Mengapa Aksara Pegon Ditelantarkan
(Pikiran Rakyat, Kemis, 27 Pebruari 2003)
TULISAN A. Chaedar Alwasilah (ACA), "Meluruskan Politik Bahasa Ibu", Jumat (21/2), menarik untuk ditindaklanjuti. Dalam salah satu paragraf artikelnya, ACA menulis, "Dalam pada itu peran literasi bahasa Arab seperti dinafikkan begitu saja. Banyak orang tua di Indonesia yang buta huruf Latin, tetapi mampu membaca dan menulis dalam huruf Arab. Huruf Arab Melayu telah berjasa sebagai medium dalam mendidik bangsa ini. Para orang tua berkomunikasi dalam BD dengan huruf tersebut. Sayangnya, sistem pendidikan sekarang ini tidak lagi melihatnya sebagai alat untuk mencerdaskan bangsa, padahal di Malaysia aksara ini masih dilestarikan. Bahkan, mereka menyebutnya sebagai huruf Arab Jawi."

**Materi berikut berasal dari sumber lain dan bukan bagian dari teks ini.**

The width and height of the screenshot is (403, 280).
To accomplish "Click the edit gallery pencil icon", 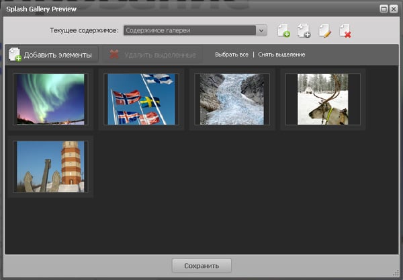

Penafian itu hampir sempurna ketika dalam projek History of Translation in Indonesia and Malaya yang diselenggarakan atas kerjasama Ecole Francaise d'Extreme-Orient (EFEO) dan Archipel 2000 - 2004, tak menyinggung sejarah terjemahan bahasa Arab ke bahasa Sunda. Projek ini dipimpin oleh Henri Chambert-Loir (HCL) dari EFEO dan Monique Zaini-Lajoubert dari Centre National de la Recherche Scientifique. Projek ini diawali sebuah workshop di Paris Prancis, 2-5 April 2002. Dua tokoh Sunda yang diundang menghadiri workshop yakni Ajip Rosidi (AR) dan Yus Rusyana (YR). AR yang mewakili University of Osaka Japan, memaparkan "My experience as a translator, from Sundanese and Japanese into Indonesian". Artikel ini dimuat di harian ini, 13-14 Juni 2002 dengan judul "Beberapa Catatan tentang Pengalaman Menerjemahkan". Sementara YR dari UPI Bandung menyampaikan makalah, "Translations in the Sundanese language".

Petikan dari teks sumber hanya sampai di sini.